**Work to complete**
Decide whether each statement agrees with the profile of Erik Goldstein below, answering yes or no and quoting the deciding words: 1. Goldstein wrote The End of the Cold War as sole author. 2. The First World War's Peace Settlements appeared in an Italian translation in 2004. 3. Goldstein currently sits on the editorial board of the Hague Journal of Diplomacy.

**Extract provided**
Erik Goldstein’s research interests include diplomacy, formulation of national diplomatic strategies, the origins and resolution of armed conflict, and negotiation. He has published in numerous journals, including Review of International Relations, Middle Eastern Studies, East European Quarterly, Historical Research, Historical Journal, Byzantine & Modern Greek Studies, and the Hague Journal of Diplomacy. He is the author of Winning the Peace: British Diplomatic Strategy, Peace Planning, and the Paris Peace Conference, 1916-1920 (1991); Wars and Peace Treaties (1992); and The First World War’s Peace Settlements: International Relations, 1918 – 1925 (2002, Italian translation, 2004). He has co-edited The End of the Cold War (1990); The Washington Conference, 1921-1922: Naval Rivalry, East Asian Stability, and the Road to Pearl Harbor (1994); The Munich Crisis: New Interpretations and the Road to World War II (1999); Power and Stability: British Foreign Policy, 1865-1965 (2003); and the Guide to International Relations and Diplomacy (2002). Goldstein was also the founder-editor of the journal Diplomacy & Statecraft and has served on the editorial boards of Byzantine and Modern Greek Studies, Hague Journal of Diplomacy and is currently on the editorial board of International History Review. He has a continuing interest in the training and professional education of diplomats, which began with his participation in delivering the British Know How Fund programs for diplomats from countries in transition during the 1990s.

**Collected material**
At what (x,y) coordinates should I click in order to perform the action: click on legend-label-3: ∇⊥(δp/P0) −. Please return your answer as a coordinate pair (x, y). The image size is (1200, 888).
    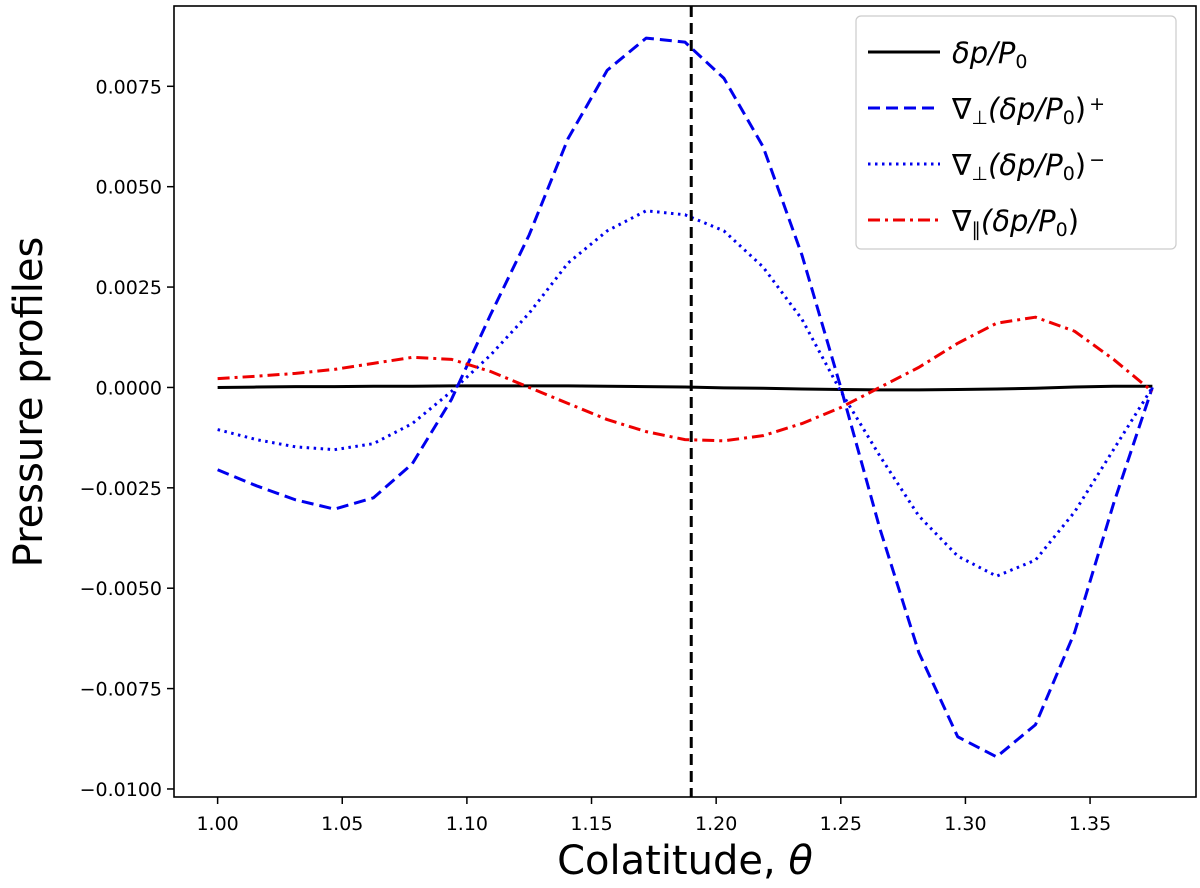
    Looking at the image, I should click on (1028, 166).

**Task output**
1. No: "He has co-edited The End of the Cold War (1990)"
2. Yes: "(2002, Italian translation, 2004)"
3. No: "has served on the editorial boards of Byzantine and Modern Greek Studies, Hague Journal of Diplomacy and is currently on the editorial board of International History Review"